Saya yang telah lama mengenal Jubing dan pernah menulis sosoknya untuk Harian Kompas, meminta anak saya untuk hadir menyaksikan Jubing, kendati ia harus tiba di tempat pertunjukkan naik kereta api dengan diantar ibunya. Saya yang pernah menyaksikan sendiri Jubing memainkan gitar untuk saya saat saya mewawancarinya seperti tak percaya atas permainan Jubing yang begitu sempurna, sesempurna permainan yang saya dengar dari kedua CD-nya yang sudah beredar.



Jubing langsung menggebrak dengan solo gitarnya membawakan lagu Beatles, I Wanna Hold Your Hand. Jubing juga mengagetkan penonton saat memainkan komposisi Aku Cinta Dia, sebuah lagu “genit” yang dibawakan Chrisye. Namun decak kagum penonton mulai terdengar saat suami Reny Yaniar ini memainkan Bengong Jeumpa, sebuah lagu rakyat Aceh. Repertoar dan koda yang bernada pentatonis dan bahkan seperti suara gambus mengundang tepuk tangan, apalagi saat ia mengocok-ngocok gitar tanpa putus tetapi tetap memainkan Bengong Jeumpa. Ada teknik harmonic yang bepadu dengan tetabuhan pada bdan gitar yang mengundang decak kagum. Gitaris manapun akan bergumam, itu adalah permainan teknik tinggi!



Pembawa acara yang menuntutn acara itu dengan hidup, terus menggoda penonton. Jubing cukup luwes di depan panggung, bila perlu ia berteriak meminta operator mengecilkan volume gitarnya. Suasana menjadi cair, tidak terkesan seram dan anggun sebagaimana terjadi kalau sebuah pertunjukan musik klasik berlangsung. Tetapi permainan gitar yang disuguhkannya tidak kalah agung karena penonton seperti tersihir di tempatnya masing-masing.



Jubing memainkan sebagian besar komposisi lagu pada album Hujan Fantasy, termasuk lagu dangdut Pengalaman Pertama yang pernah ngetop dibawakan A Rafiq. Dalam lagu ini Jubing ditemani Suryadi yang memainkan alat perkusi Nigeria bernama “voodoo”. Efek alat musik seperti kendi itu menghasilkan suara seperti tabla yang biasa dimainkan perkusionis India tetapi dengan suara yang lebih variatif. Ingin rasanya saya berdiri untuk berjoget karena lagu dangdut pun di tangan Jubing menjadi sangat fantastis. Saya sadar bahwa saya sedang menyaksikan gaya permainan musik klasik, bukan musik dangdut.

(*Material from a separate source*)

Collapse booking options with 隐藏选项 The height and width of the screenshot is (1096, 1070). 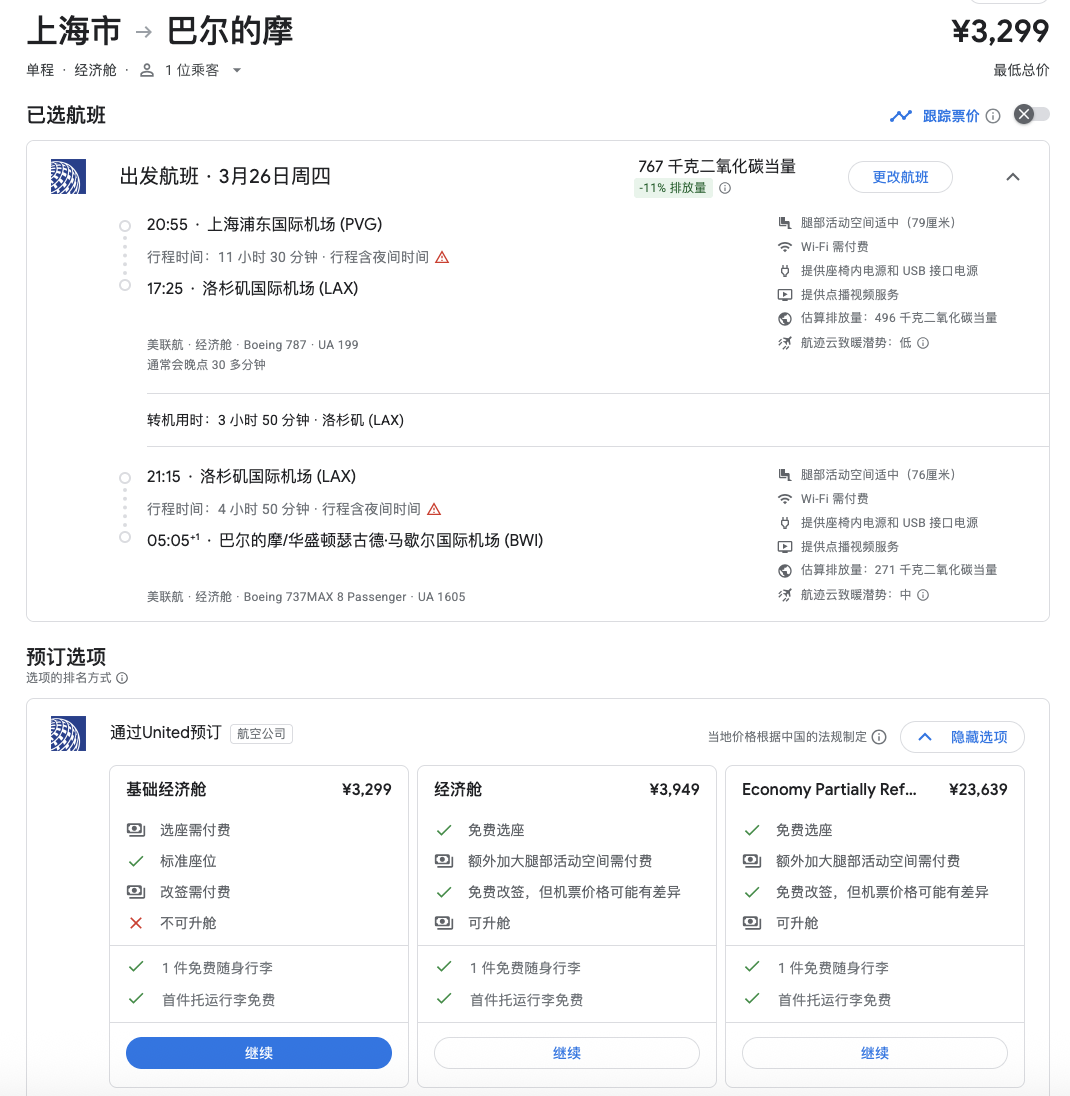pos(962,737)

Kolaborasi Jubing dengan Suryadi yang lebih menghebohkan lagi terjadi saat lagu etnis Jawa, Gundul-gundul Pacul, berkumandang, mengentak kesadaran penonton, bahwa sebuah lagu sederhana pun bisa berbunyi dengan elegan, tidak kalah dengan komposisi Mozart, Bach, Paganini, atau Fernando Carulli. Pada lagu ini aksi Suryadi, perkusionis asal Solo yang memainkan kendang, seperti tidak terbendung lagi. Ia tampak ekstase menikmati permainannya sendiri, ditingkahi petikan gitar Jubing yang liar, mengalir dan tak terduga. Banyak penonton melakukan penghormatan dengan berdiri usai Gundul Pacul berakhir.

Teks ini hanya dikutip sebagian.